What the task asks>
Copy the records word for word, from the line containing "You are a computer-use agent." through the end of the records. Omit the pictures.

Given records>
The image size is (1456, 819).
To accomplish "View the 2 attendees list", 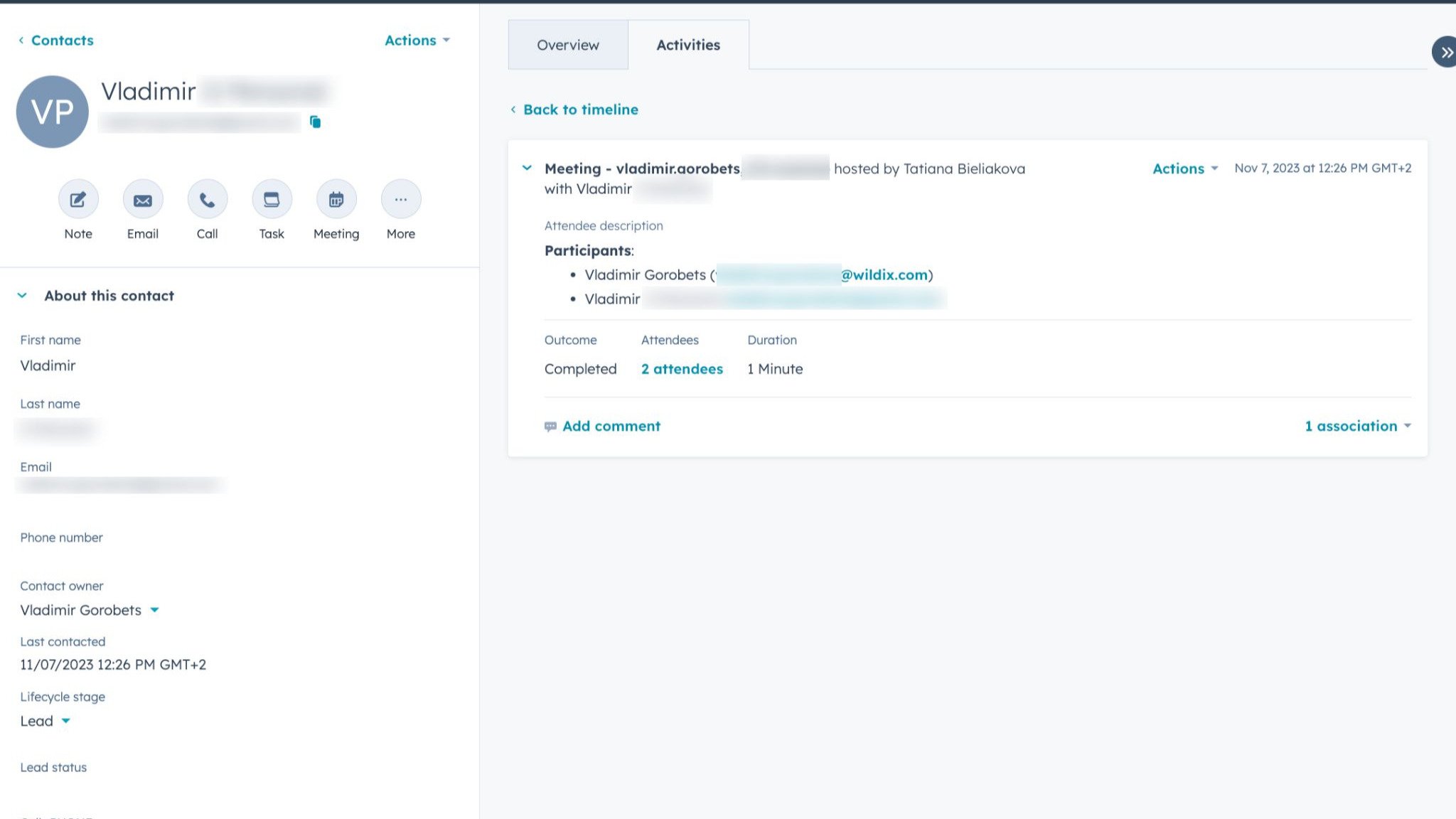I will (681, 368).
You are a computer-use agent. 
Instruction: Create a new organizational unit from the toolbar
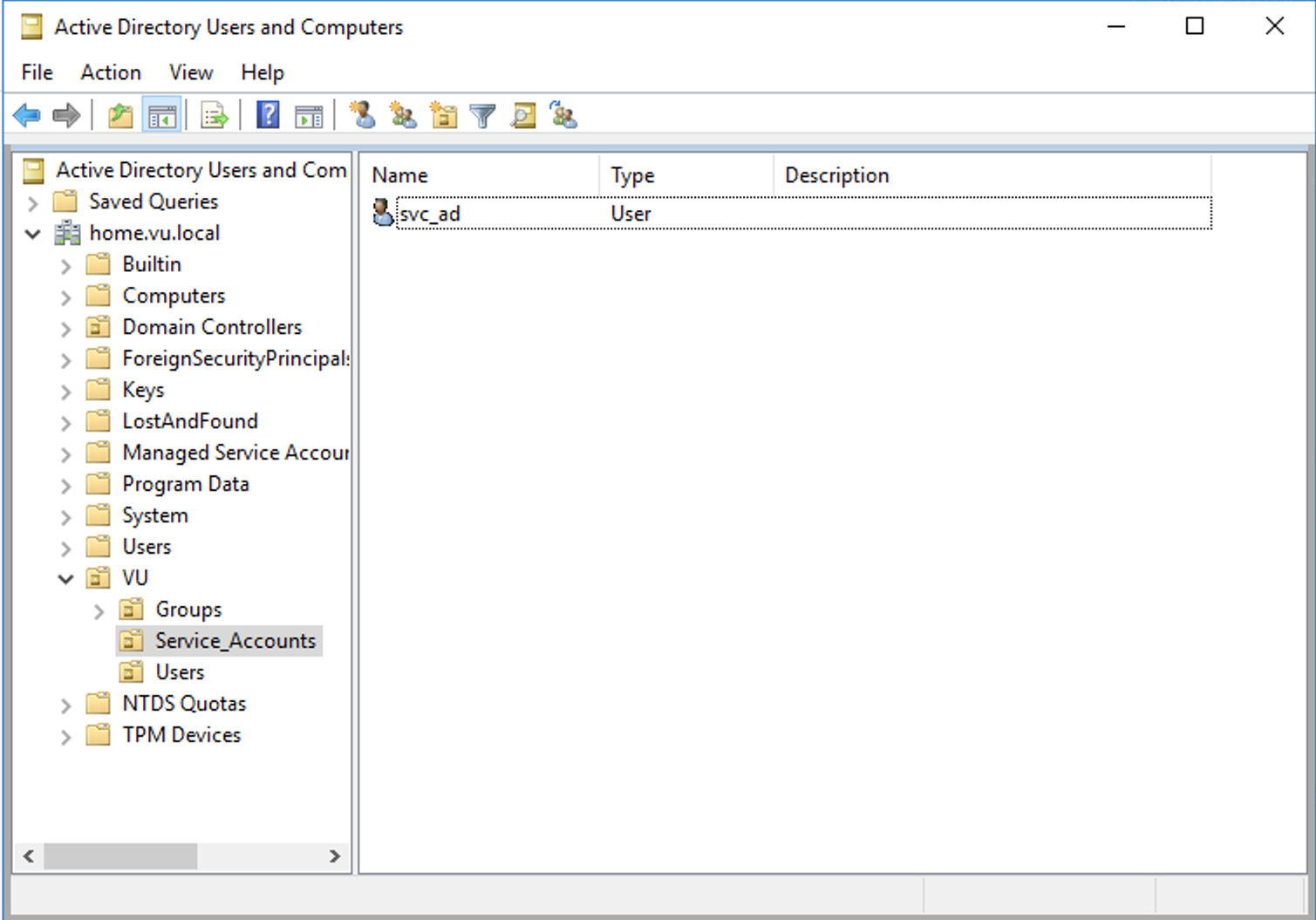(443, 115)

The reply>
You are a computer-use agent. 
Instruction: Create a new organizational unit from the toolbar
(443, 115)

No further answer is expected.